Then he felt arms embrace him. It was warm and cold and engulfing and distant and it was something that Alphard found himself leaning into. Entrenched in this snapshot of time, Alphard felt as if he were embracing someone different than the cheery, mysterious Hufflepuff fifth-year transfer student he’d come to know, but rather an older, weary, and tired figure who only wanted to rest.

“I think that you need to see yourself as important,” Harry said softly. “Because I think that you’re very special. I said before that you’d be great. And I believe that. I truly do.”

They were such simple words. Alphard never knew how much he needed to hear them spoken sincerely, from the heart, from someone he cared about.

“Thank you, Harry.” Alphard was not sure how much time had passed when he finally drew back. Harry adjusted his glasses, which had become crooked and gave him a smile that contained so many emotions Alphard couldn’t even begin to decode it.

“I should thank you. I don’t think you realized how much of a pep talk I needed.”

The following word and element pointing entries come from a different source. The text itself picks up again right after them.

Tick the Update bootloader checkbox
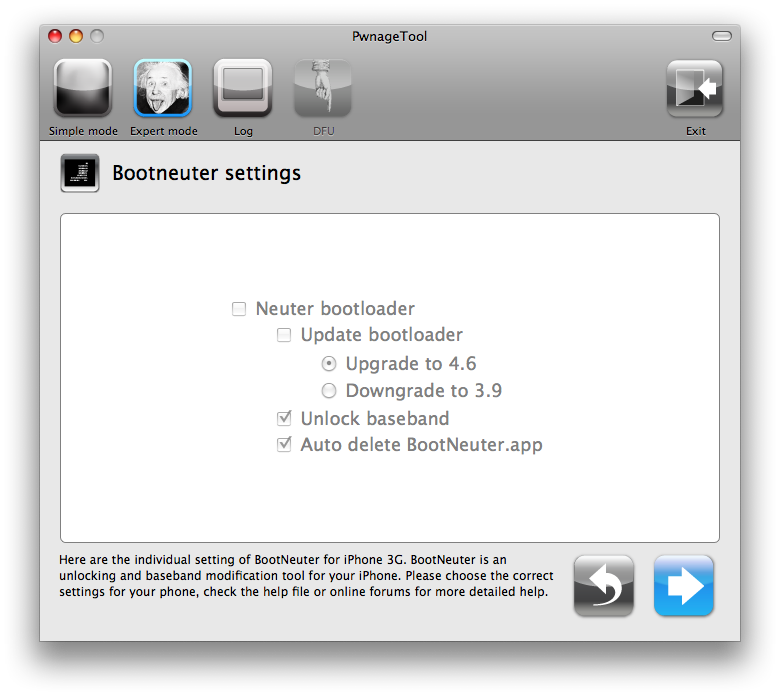Image resolution: width=780 pixels, height=696 pixels. click(x=284, y=335)
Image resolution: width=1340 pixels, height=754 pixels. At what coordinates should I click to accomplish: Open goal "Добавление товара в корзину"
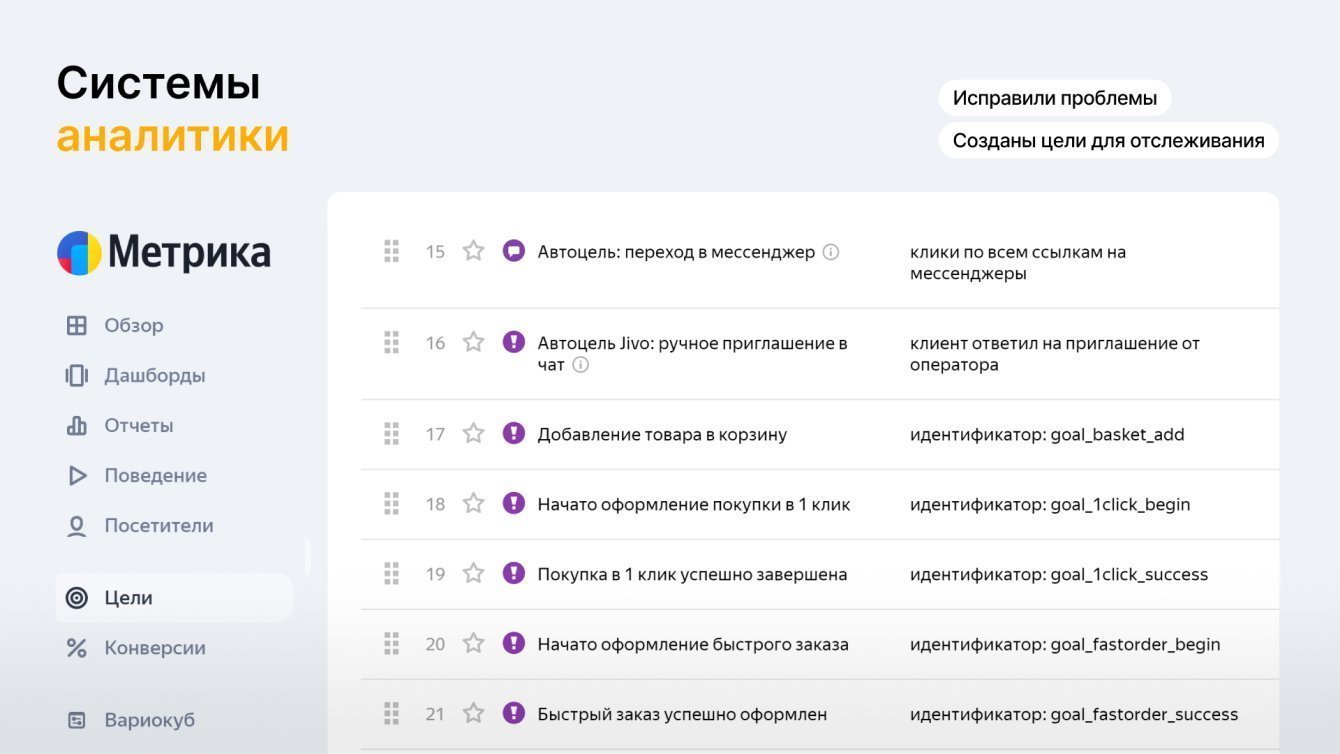(662, 434)
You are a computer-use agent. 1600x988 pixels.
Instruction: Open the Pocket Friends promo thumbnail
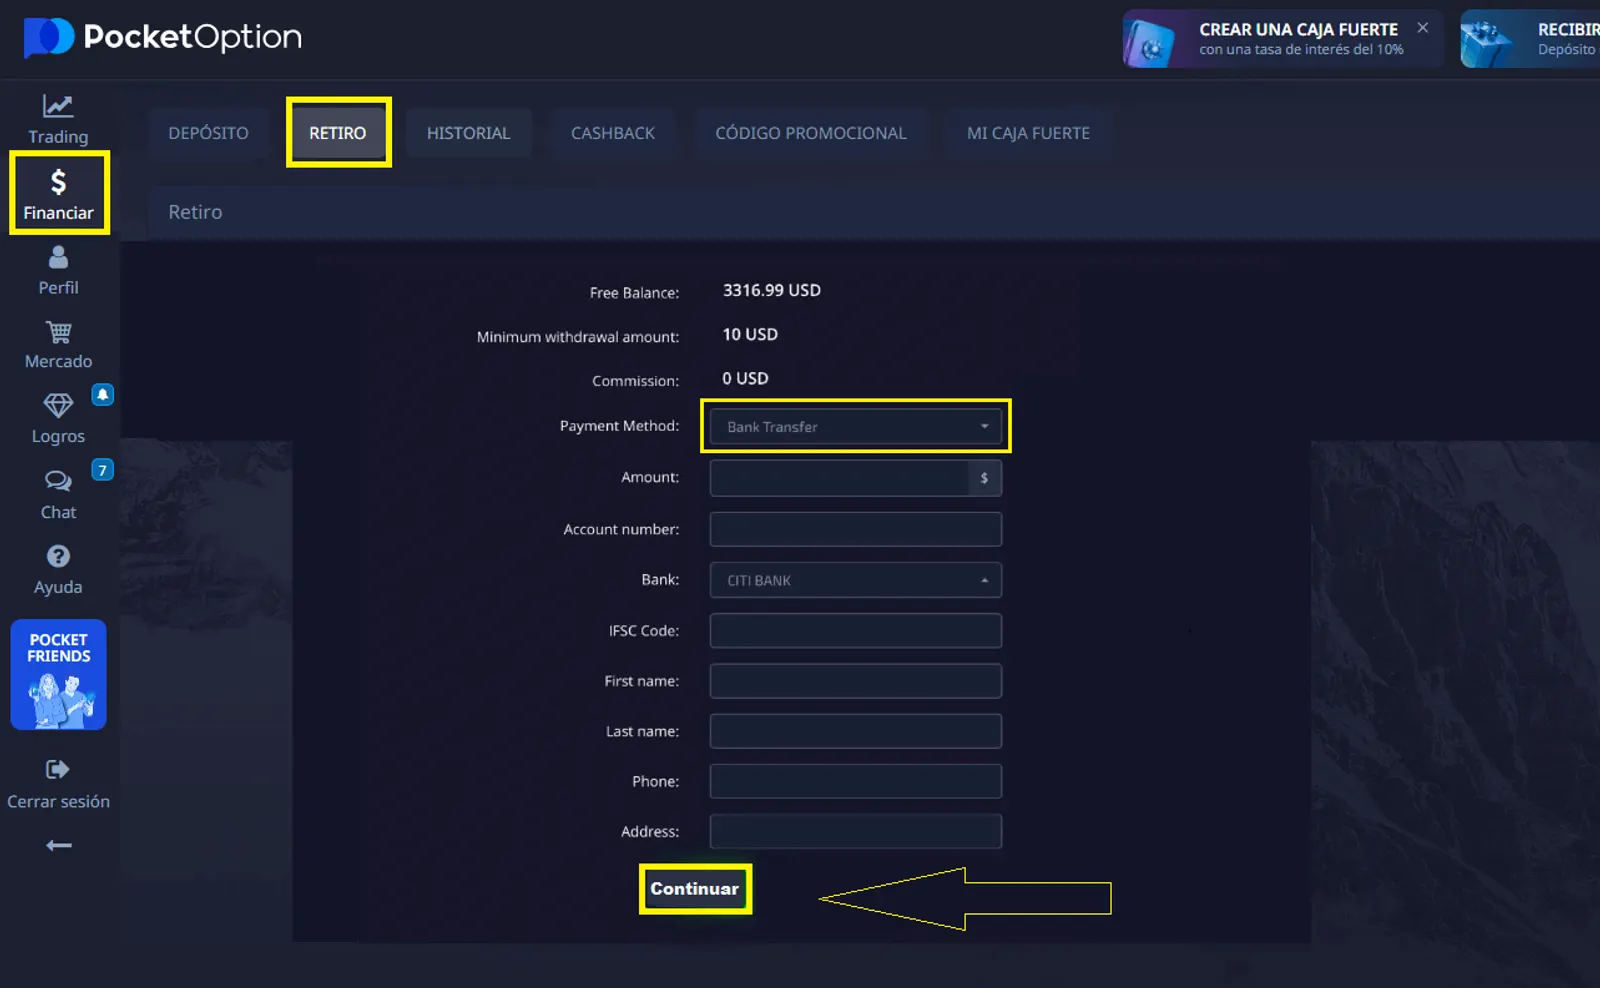tap(58, 675)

“What does…pep talk mean?”

Harry laughed at the words. Alphard found the almost non-sequitur rather ridiculous in the situation as well, and found himself unwittingly joining in.

“It’s just an expression. You wanted to see Thestrals, right Alfie?” Harry walked slowly over to the lone Thestral, which watched the pair with rather intelligent eyes. Alphard didn’t correct Harry with the knowledge of why he wanted to see Thestrals if only because he wanted this moment to last as long as possible.

Harry took his hand gently and laid it on the guided it gently to the creature. Its skin was cool and smooth. It unfurled its wings as if sensing the fading hesitancy of Alphard’s motions. They were skeletal and bat-like, and Alphard thought that they were rather different. He also thought they were rather lovely.

“Life and Death in all its glory,” Hary murmured from besides him, almost subconsciously. “Take some time to get to know them. They’re gentle and they’re intelligent. You won’t regret it.”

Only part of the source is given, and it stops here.